> [Required action]: The copy should begin at the line containing "You are a GUI" and end at the last line of the material. Please reproduce those lines exactly and keep pictures out.

> [Supplied data]:
========
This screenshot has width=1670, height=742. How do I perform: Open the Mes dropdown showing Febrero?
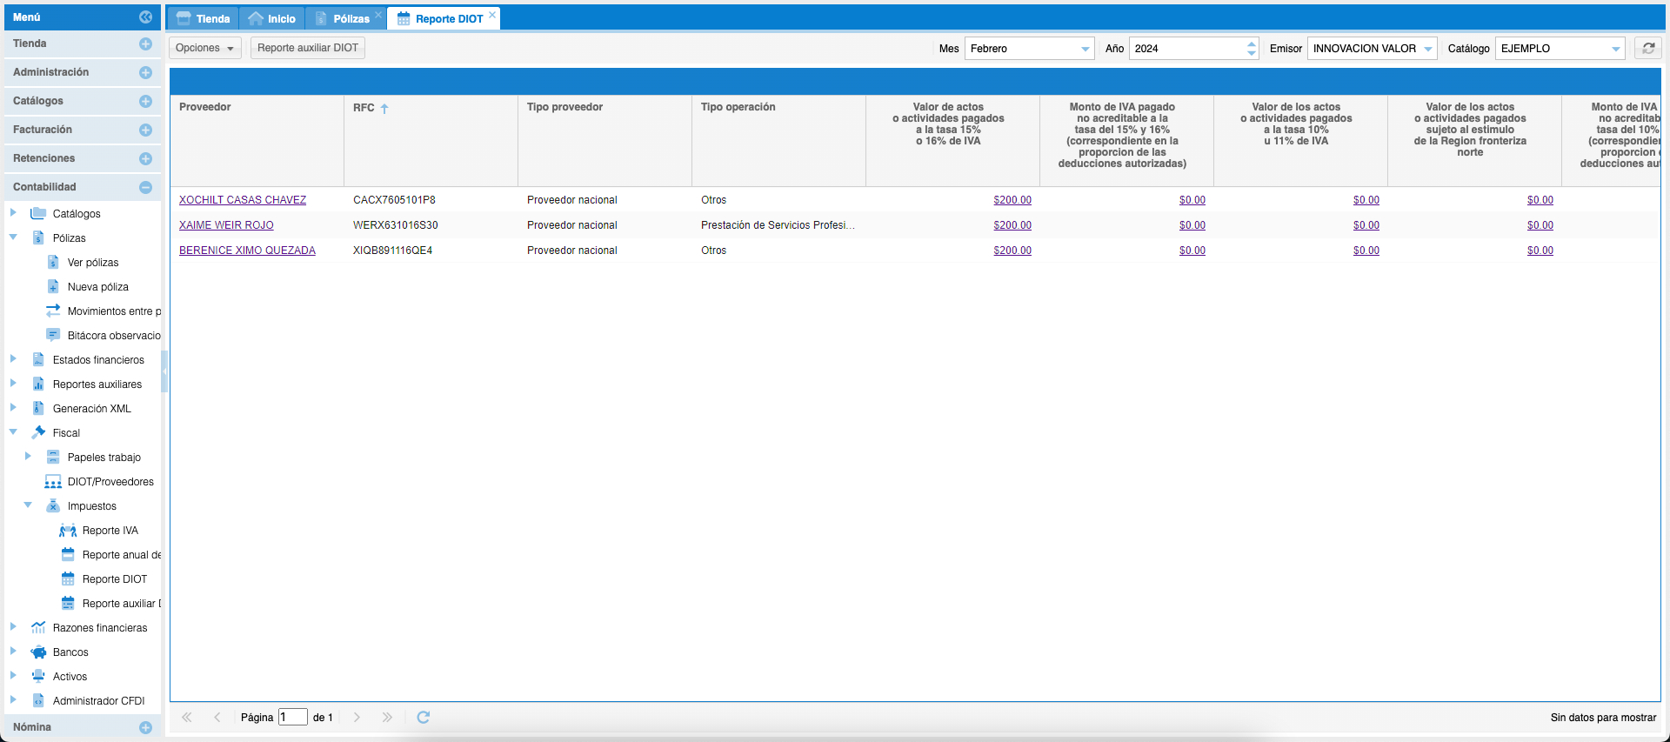click(1085, 50)
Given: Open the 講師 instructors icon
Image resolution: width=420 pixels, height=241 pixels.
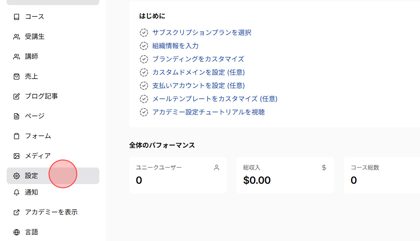Looking at the screenshot, I should (17, 56).
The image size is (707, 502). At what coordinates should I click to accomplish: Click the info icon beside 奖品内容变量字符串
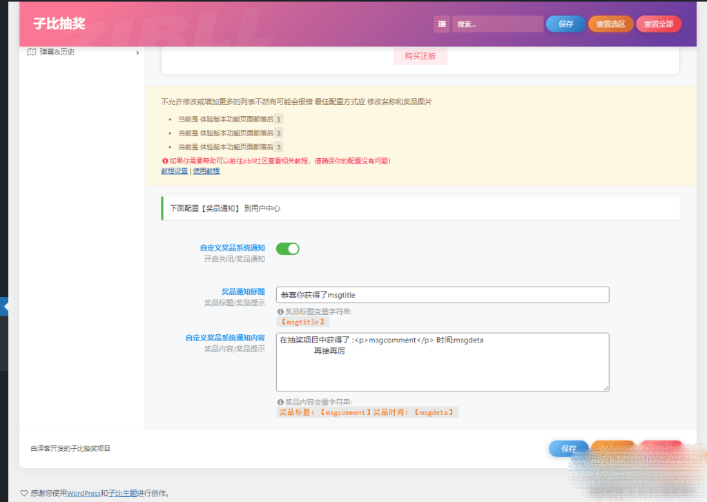pos(280,402)
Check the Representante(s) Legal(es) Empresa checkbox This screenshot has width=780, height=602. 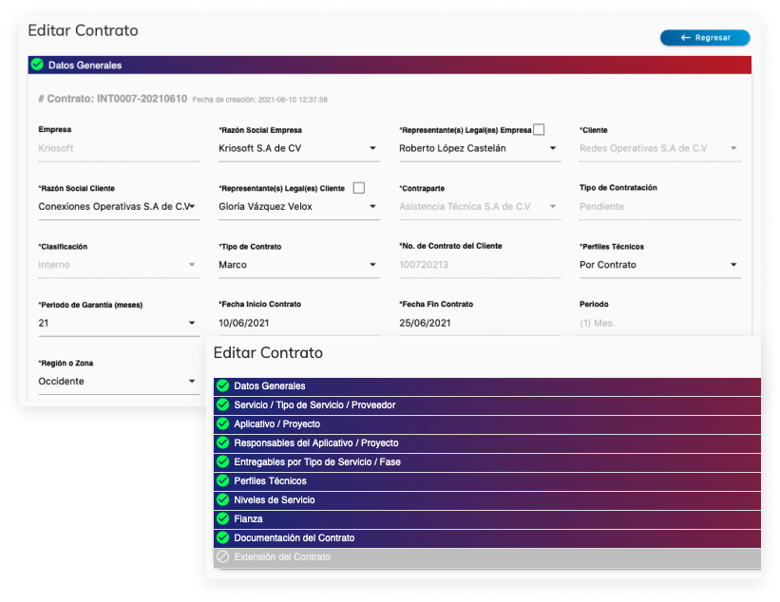540,128
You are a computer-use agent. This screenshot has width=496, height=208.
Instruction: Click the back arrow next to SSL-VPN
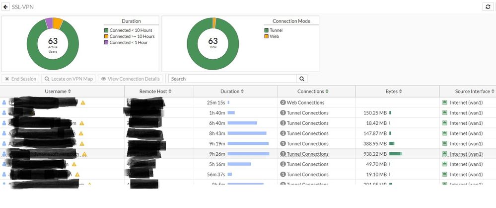[x=6, y=6]
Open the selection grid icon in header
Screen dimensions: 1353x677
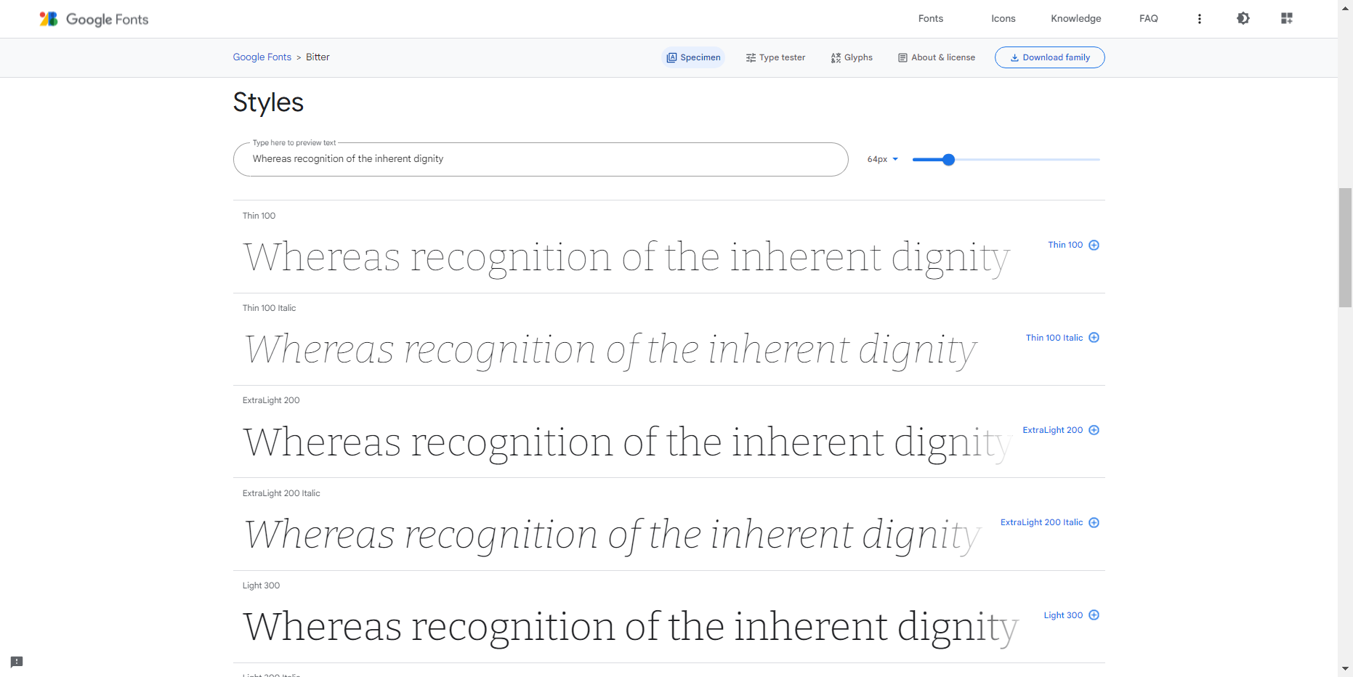[1286, 19]
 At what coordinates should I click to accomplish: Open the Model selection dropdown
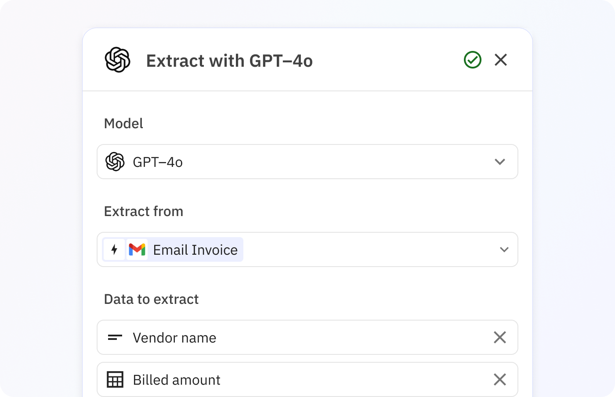point(500,162)
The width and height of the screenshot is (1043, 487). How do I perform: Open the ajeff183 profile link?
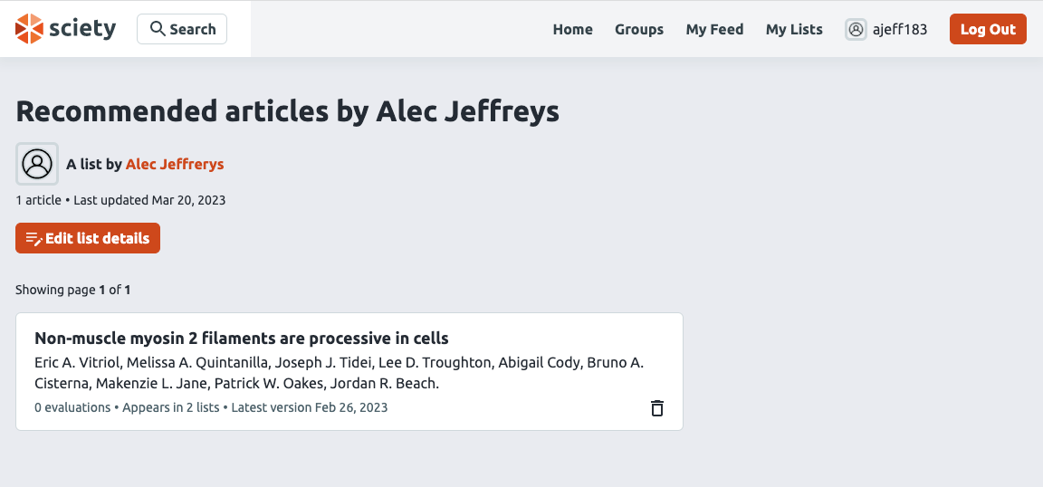pyautogui.click(x=899, y=29)
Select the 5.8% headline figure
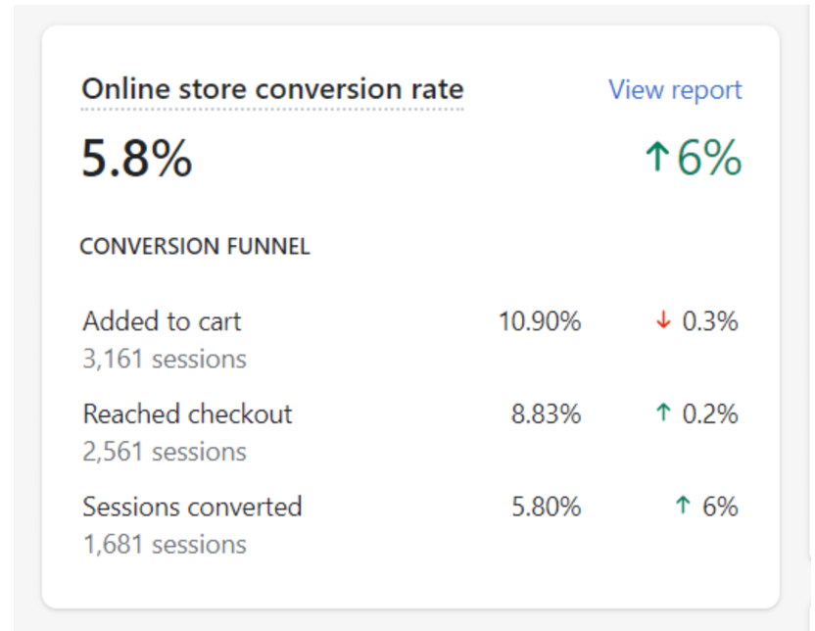 (137, 158)

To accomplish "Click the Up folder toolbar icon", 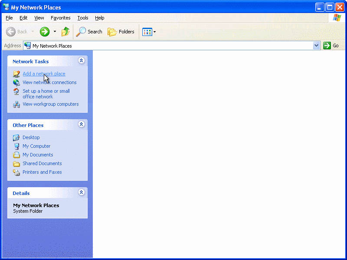I will tap(65, 32).
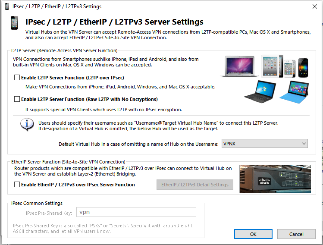Click the large iPhone icon beside the heading

pyautogui.click(x=14, y=23)
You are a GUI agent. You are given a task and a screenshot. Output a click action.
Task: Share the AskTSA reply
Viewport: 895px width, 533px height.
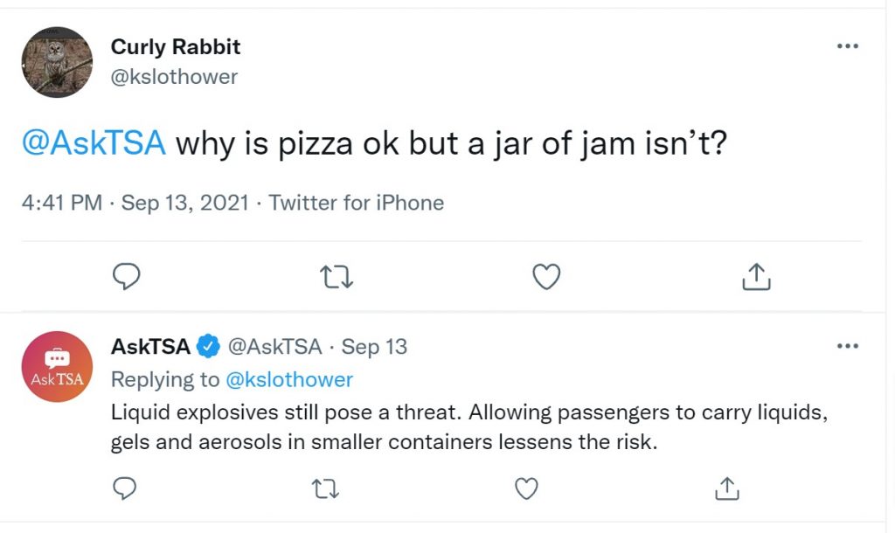pyautogui.click(x=726, y=489)
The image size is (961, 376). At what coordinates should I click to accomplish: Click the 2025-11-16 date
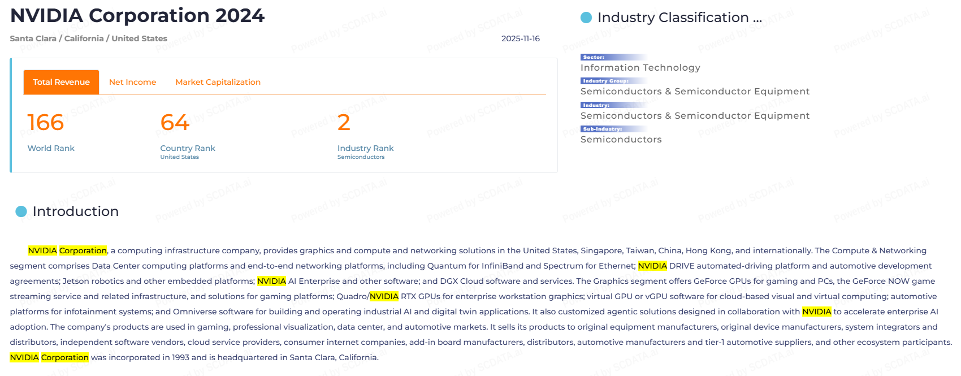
========
> [Expected answer]:
You are a GUI agent. You are given a task and a screenshot. Output a click action.
Task: Share the AskTSA reply
Viewport: 895px width, 533px height.
pyautogui.click(x=726, y=489)
The image size is (961, 376). At what coordinates should I click to accomplish: Click the 2025-11-16 date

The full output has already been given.